_TO DO_:
Below are entries; print them exactly from the first line through the one containing "Screen dimensions: 500x500".

_MATERIAL SUPPLIED_:
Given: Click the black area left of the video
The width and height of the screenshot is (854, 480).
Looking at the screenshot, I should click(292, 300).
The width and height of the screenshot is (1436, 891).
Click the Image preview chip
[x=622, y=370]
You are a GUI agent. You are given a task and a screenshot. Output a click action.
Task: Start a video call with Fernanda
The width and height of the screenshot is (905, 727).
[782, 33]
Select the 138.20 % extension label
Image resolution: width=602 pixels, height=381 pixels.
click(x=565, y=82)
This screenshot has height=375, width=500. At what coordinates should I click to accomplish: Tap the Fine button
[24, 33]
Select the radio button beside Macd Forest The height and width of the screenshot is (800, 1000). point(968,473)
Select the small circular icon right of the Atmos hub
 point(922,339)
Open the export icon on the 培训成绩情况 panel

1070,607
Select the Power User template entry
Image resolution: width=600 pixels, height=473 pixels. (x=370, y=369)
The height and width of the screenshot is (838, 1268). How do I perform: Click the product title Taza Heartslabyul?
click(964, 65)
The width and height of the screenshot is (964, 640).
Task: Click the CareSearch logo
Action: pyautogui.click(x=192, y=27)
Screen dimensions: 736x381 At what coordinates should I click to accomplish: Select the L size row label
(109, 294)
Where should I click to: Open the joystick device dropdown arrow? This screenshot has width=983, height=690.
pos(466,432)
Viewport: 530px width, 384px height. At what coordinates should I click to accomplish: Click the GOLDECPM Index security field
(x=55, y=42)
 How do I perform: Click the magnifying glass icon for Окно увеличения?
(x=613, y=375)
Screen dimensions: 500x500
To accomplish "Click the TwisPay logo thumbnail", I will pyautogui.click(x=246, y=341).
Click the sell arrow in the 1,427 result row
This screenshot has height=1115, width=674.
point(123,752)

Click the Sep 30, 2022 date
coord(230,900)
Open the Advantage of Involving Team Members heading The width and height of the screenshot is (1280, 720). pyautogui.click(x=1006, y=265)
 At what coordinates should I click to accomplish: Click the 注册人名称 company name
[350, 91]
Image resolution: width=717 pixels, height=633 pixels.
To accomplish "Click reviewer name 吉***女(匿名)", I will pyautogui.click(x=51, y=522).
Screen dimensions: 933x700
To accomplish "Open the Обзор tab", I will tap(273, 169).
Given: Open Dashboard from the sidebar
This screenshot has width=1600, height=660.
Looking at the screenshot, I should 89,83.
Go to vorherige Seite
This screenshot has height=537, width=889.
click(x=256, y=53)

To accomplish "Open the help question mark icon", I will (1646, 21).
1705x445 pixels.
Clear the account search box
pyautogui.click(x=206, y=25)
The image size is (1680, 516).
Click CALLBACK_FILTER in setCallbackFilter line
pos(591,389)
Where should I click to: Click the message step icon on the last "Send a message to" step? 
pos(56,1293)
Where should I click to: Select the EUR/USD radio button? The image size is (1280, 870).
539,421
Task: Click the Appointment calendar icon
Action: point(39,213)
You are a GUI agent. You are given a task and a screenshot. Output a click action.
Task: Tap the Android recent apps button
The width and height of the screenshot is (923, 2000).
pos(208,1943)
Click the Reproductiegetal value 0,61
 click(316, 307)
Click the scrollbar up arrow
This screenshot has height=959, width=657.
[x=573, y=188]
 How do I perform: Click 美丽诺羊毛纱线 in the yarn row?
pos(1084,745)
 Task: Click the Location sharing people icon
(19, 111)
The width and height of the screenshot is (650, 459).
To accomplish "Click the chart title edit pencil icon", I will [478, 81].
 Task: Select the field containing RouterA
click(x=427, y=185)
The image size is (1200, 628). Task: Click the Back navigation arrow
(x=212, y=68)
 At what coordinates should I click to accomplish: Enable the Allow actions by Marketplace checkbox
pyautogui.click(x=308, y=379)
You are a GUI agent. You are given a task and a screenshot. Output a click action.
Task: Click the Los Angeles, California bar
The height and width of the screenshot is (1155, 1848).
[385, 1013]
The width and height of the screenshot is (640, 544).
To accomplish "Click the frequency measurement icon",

_SOLUTION FOR THIS PROBLEM_:
Given: Click the black area left of the video
The width and height of the screenshot is (854, 480).
Looking at the screenshot, I should click(292, 300).
The width and height of the screenshot is (1436, 891).
Click the Image preview chip
[x=622, y=370]
You are a GUI agent. You are given a task and a screenshot. Output a click action.
Task: Start a video call with Fernanda
The width and height of the screenshot is (905, 727).
[782, 33]
Select the 138.20 % extension label
Image resolution: width=602 pixels, height=381 pixels.
click(x=565, y=82)
This screenshot has height=375, width=500. At what coordinates should I click to accomplish: Tap the Fine button
[24, 33]
Select the radio button beside Macd Forest The height and width of the screenshot is (800, 1000). point(968,473)
Select the small circular icon right of the Atmos hub
 point(922,339)
Open the export icon on the 培训成绩情况 panel

1070,607
Select the Power User template entry
Image resolution: width=600 pixels, height=473 pixels. (x=370, y=369)
The height and width of the screenshot is (838, 1268). How do I perform: Click the product title Taza Heartslabyul?
click(964, 65)
The width and height of the screenshot is (964, 640).
Task: Click the CareSearch logo
Action: pyautogui.click(x=192, y=27)
Screen dimensions: 736x381 At what coordinates should I click to accomplish: Select the L size row label
(109, 294)
Where should I click to: Open the joystick device dropdown arrow? This screenshot has width=983, height=690.
pos(466,432)
Viewport: 530px width, 384px height. At what coordinates should I click to accomplish: Click the GOLDECPM Index security field
(x=55, y=42)
 How do I perform: Click the magnifying glass icon for Окно увеличения?
(x=613, y=375)
Screen dimensions: 500x500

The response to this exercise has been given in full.